Today, Ahmad is on a mission to create space for the soul in psychiatry. In 2017, she founded Mindfully Muslim — a trauma-informed group therapy program that combines mindfulness-based interventions with Islamic wisdom and prayer.
“Employing the secular definition, mindfulness is about paying attention — training your attention to focus on a particular element, like your breathing, or learning to become a curious observer of your thoughts, feelings and body, without judgment and with compassion,” says Ahmad, who also works with refugees from around the world at Women’s College Hospital’s Crossroads Clinic and the New Beginnings Program at the Centre for Addiction and Mental Health, as well as with unhoused clients at shelters and drop-in centres throughout Toronto.
“Yet, for me as a Muslim, mindfulness also has the added layer of God consciousness — infusing an awareness of a Higher Power and Creator, of assuming a posture of humility and a gratitude to this Oneness, this Source in everything I do.”
While Ahmad had long been interested in developing a faith-based program to respond to traumas resulting from widespread and longstanding Islamophobia, she was ultimately inspired to take action following Donald Trump’s election in 2016, as well as several high-profile incidents of anti-Muslim hate, including Trump’s much-maligned executive order banning travel from Muslim-majority countries and the mass shooting at a Quebec City mosque in January 2017.

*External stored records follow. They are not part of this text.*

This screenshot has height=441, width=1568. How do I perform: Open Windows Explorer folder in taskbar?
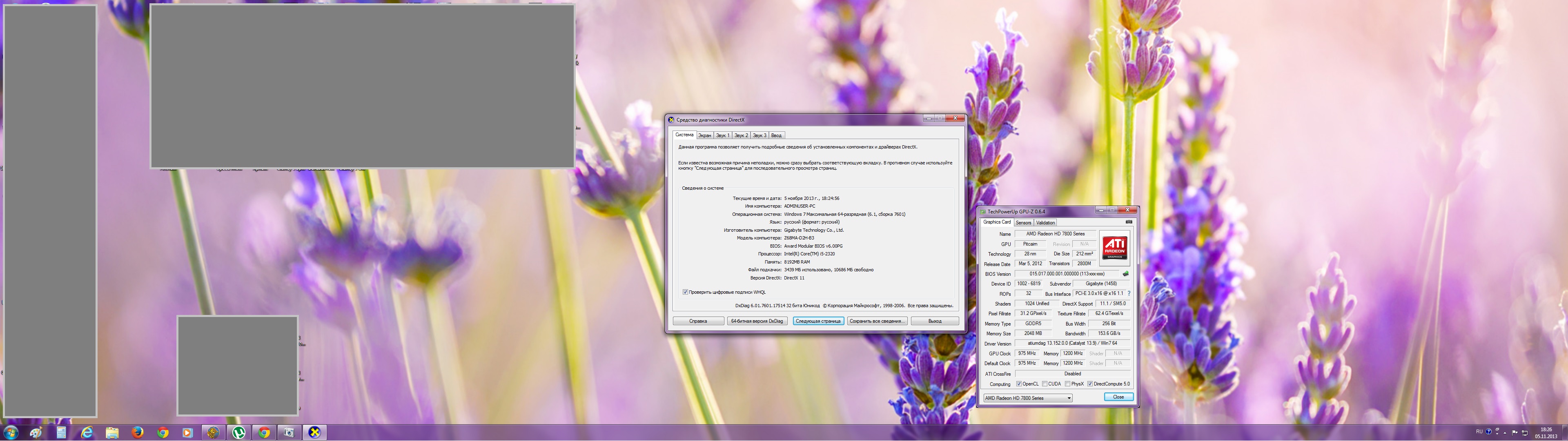click(x=112, y=432)
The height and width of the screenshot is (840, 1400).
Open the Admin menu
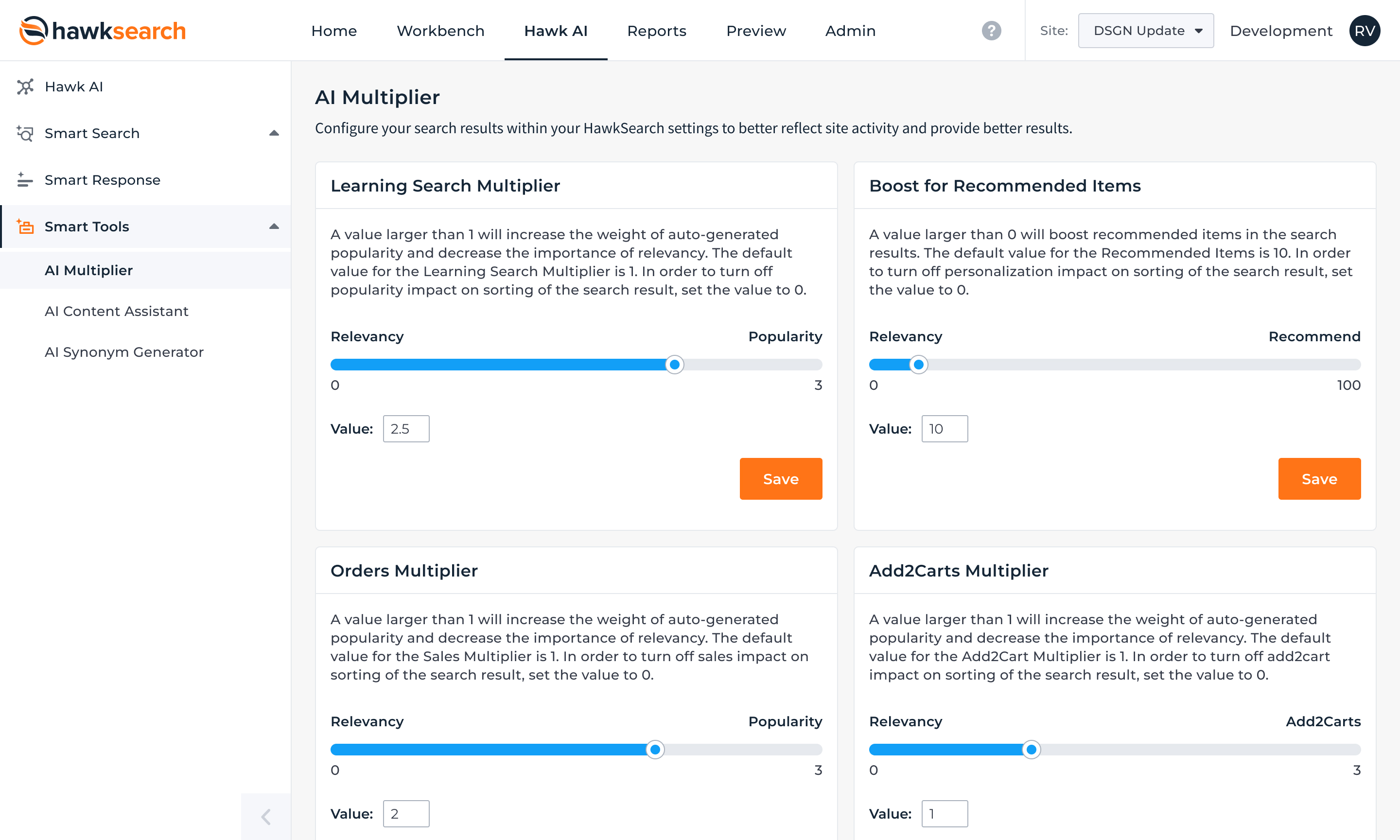click(x=850, y=31)
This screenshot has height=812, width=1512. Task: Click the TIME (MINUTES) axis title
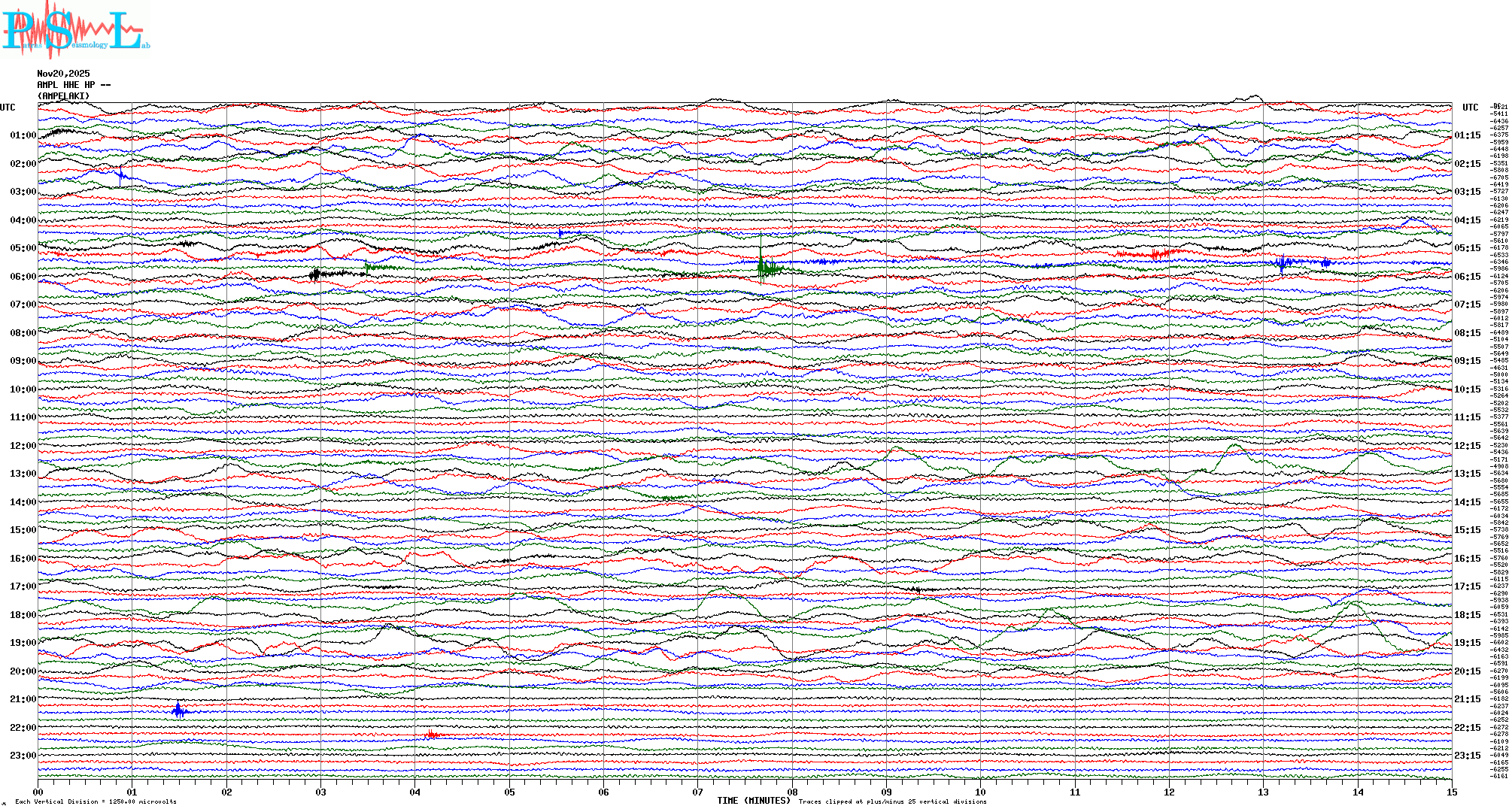(753, 801)
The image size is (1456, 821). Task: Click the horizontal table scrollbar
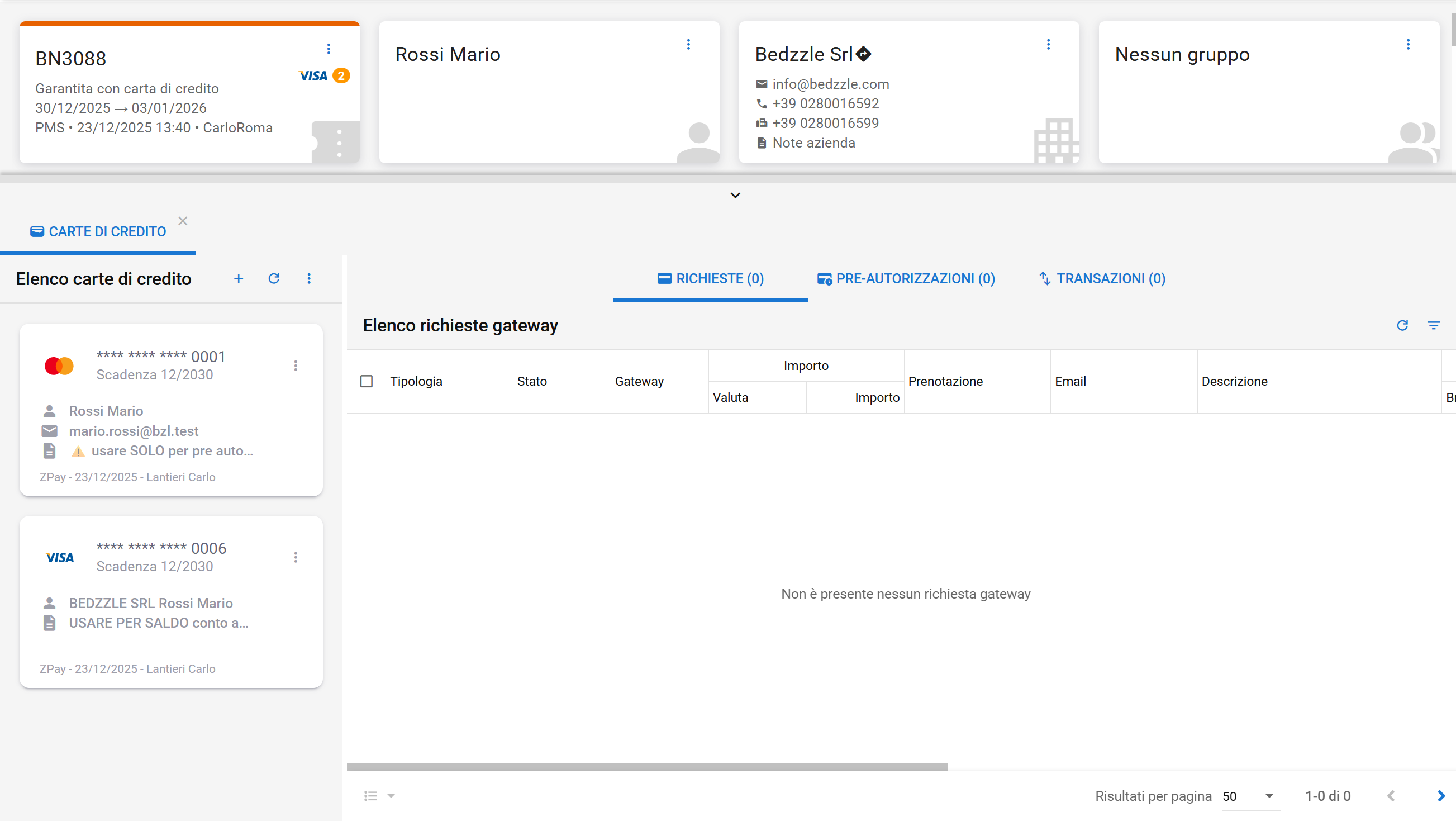[x=647, y=767]
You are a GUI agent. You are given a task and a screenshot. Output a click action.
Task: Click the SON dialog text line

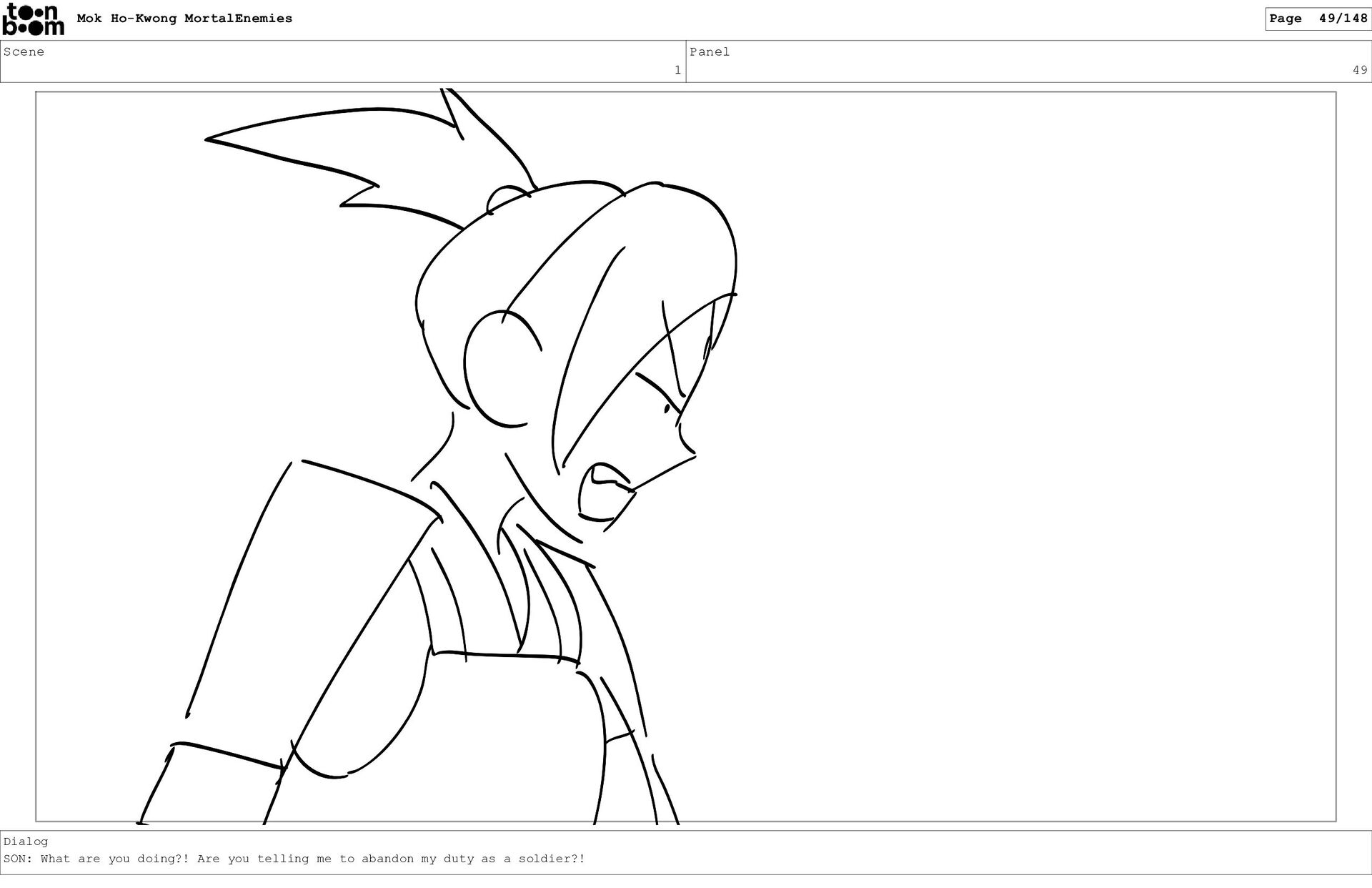tap(294, 859)
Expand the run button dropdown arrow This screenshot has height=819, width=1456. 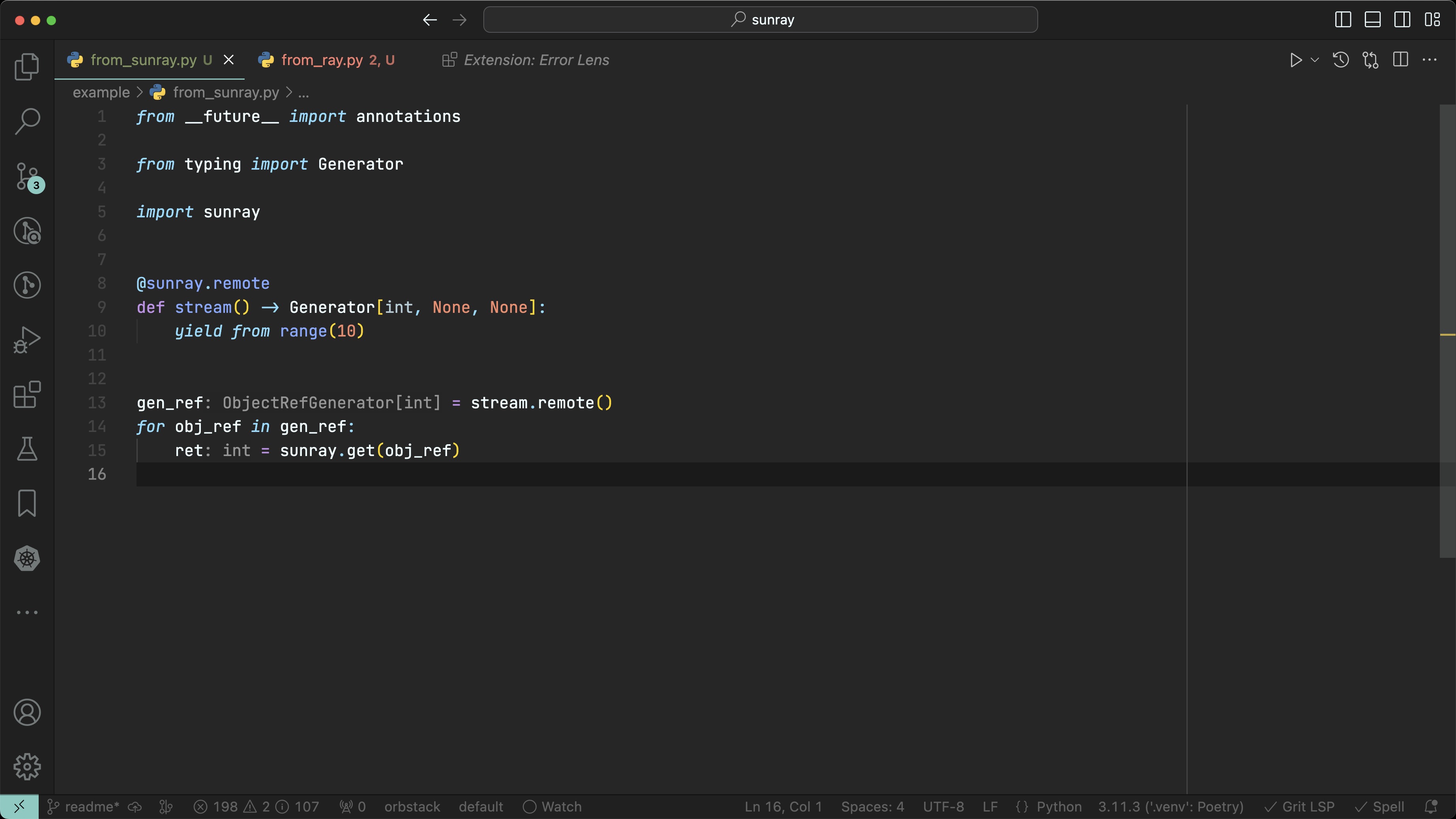click(x=1315, y=60)
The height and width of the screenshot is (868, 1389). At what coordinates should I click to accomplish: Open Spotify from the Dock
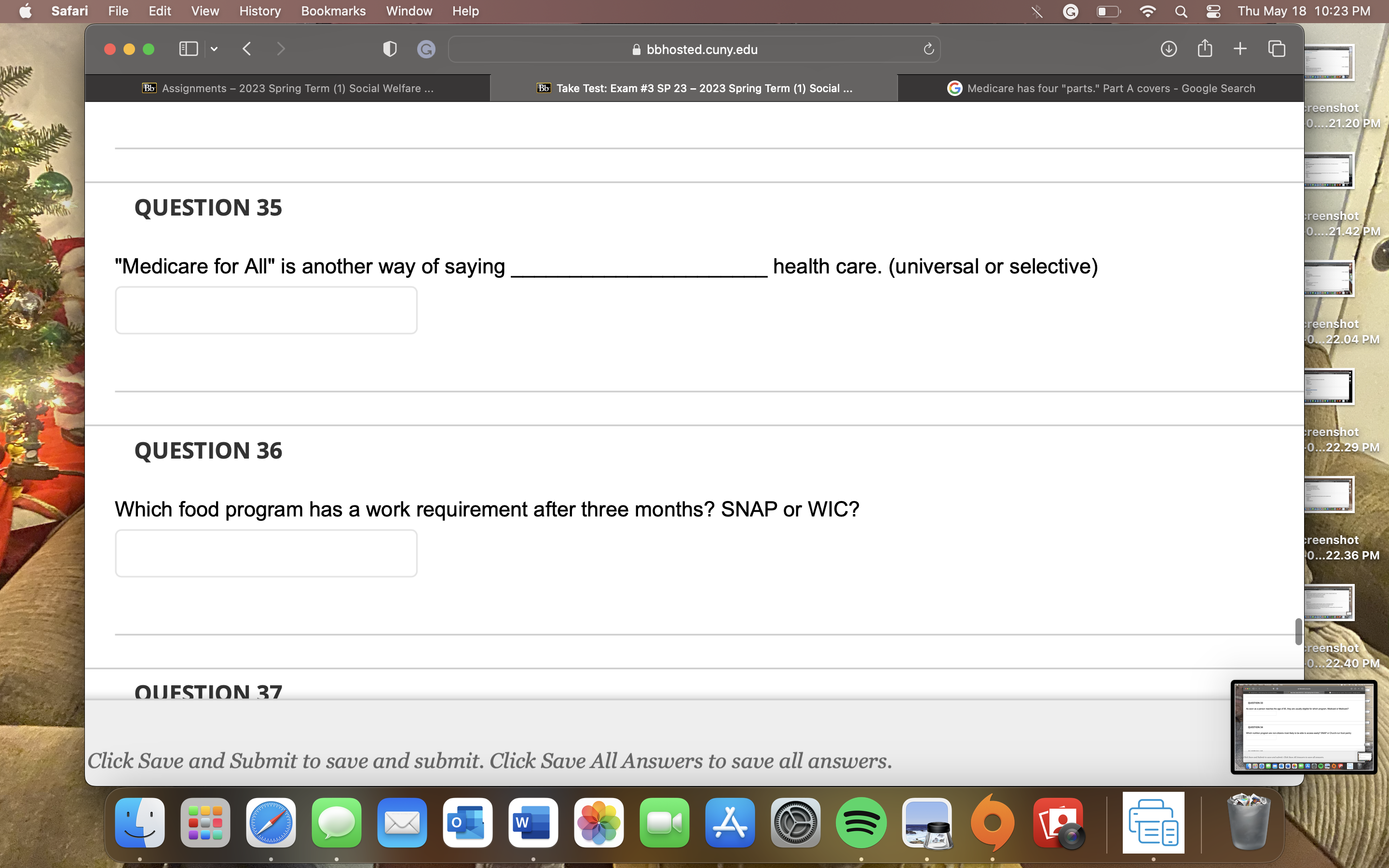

“Previously, the timing wasn’t right or I had other things I was struggling with myself,” she explains. “I was afraid. I turned down jobs to do this. It was a huge financial sacrifice for me personally, but I couldn’t wait any longer. The community needed this.”
Much to her disappointment, Ahmad’s decision to pursue Mindfully Muslim was at first met with confusion — and even unease — from many of her professional peers.
“A lot of people were very uncomfortable whenever I brought up the integration of faith with mindfulness practices,” says Ahmad. “It’s incredibly ironic, of course, because mindfulness originated in religion. Even when we do talk about the connection to religion, mindfulness practitioners tend to focus exclusively on its Buddhist roots. But mindfulness exists in every faith tradition. Perhaps it takes different forms, or is expressed differently, but it exists across the board.”
More recently, Ahmad has been heartened by what she sees as signs of change in how the medical profession collectively views religion and faith.
“Things are slowly shifting. For example, I have been invited to participate in the upcoming Ontario Medical Association Town Hall on Spirituality in Medicine and Recovery. Such an event would have been unheard of even a few years ago.”
She also sees medical schools’ embrace of equity, diversity and inclusion policies as an opportunity for further transformation.
“Faith is an important part of many people’s lives, including many physicians,” says Ahmad. “Maybe some of us wear it more openly on our sleeves, like me, but there are many others out there who have been taught – either consciously or unconsciously – to downplay this side of themselves.
“Ultimately, I think it has much to do with who is being admitted into the profession and who has traditionally done the admitting. We need doctors and leaders who truly represent our patient communities.”